21 of 361 comments (clear)

  1. And now for the cloud by Anonymous Coward · · Score: 5, Interesting

    This might be old news but it is relevant as with the likes of BPOS and Azure it appears that Microsoft is attempting to shift their existing monopolies into the cloud by both providing different licensing models for themselves and competitors in a cloud and by linking it closer to services offered in their next generation operating systems.

    Clearly Microsoft's agenda is to use their existing desktop monopoly to grab a monopoly in the cloud.
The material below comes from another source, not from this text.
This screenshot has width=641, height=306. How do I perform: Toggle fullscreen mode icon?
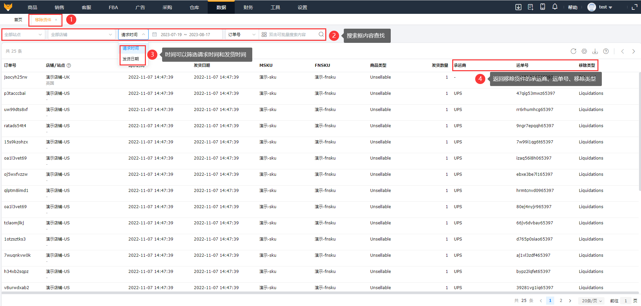(634, 7)
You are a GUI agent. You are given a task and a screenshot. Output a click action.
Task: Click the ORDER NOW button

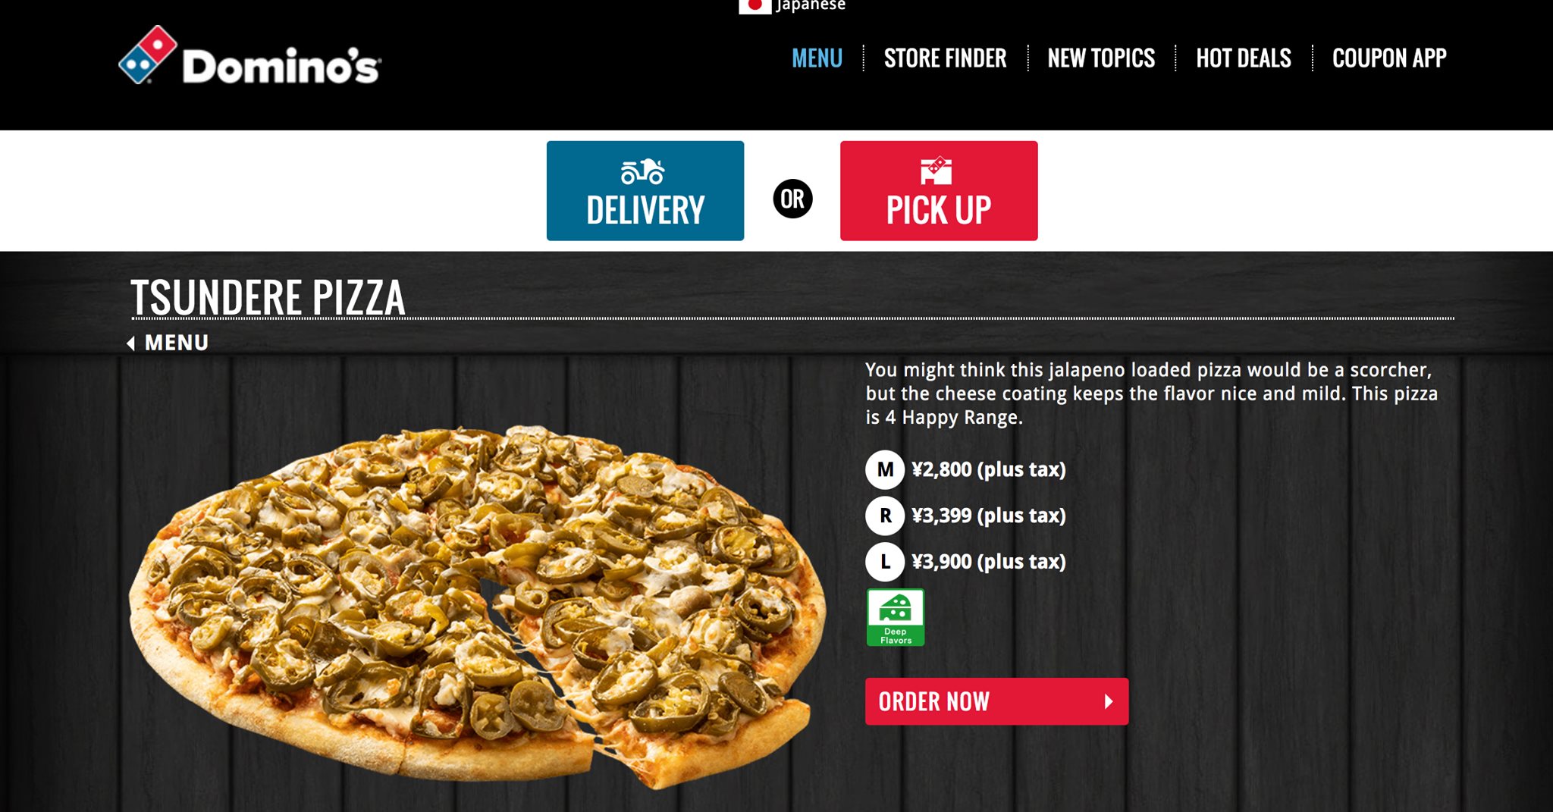pos(997,701)
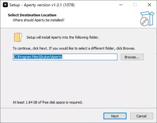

    Posted Anonymously for a reason.

    1. Re:And now for the cloud by Red+Flayer · · Score: 4, Interesting

      Since that didn't work out so well for them re: the internet, I'm not all that worried.

      Out of curiosity, why do you think it didn't work out so well for them re: the internet?

      Maybe, just possibly, because people were worried, and therefore monitored what MS was doing, and made sure MS wasn't allowed to leverage their desktop monopoly advantage?

      You may not worry, but if no one worries, then we could have a problem.

      But that's OK, you can rest comfortable knowing someone else will fix all the problems you can't be bothered to worry about :) Meanwhile, you can focus your attentions on something you can be bothered to worry about. That's good division of labor. Just remember come tax time next year, it's partly your taxes* that make sure MS doesn't abuse its monopoly.

      *Offer only valid for residents of the EU. Here in the US, our taxes go towards paying lipservice by prosecuting MS, then dropping the ball when it comes time for making a decision, enforcement and follow-up. Though, it seemed to work out OK re: internet browsers, as we've now got a pretty good competitive market, as long as we keep vigilant. Though a lot of that has been because MS had to play by EU rules.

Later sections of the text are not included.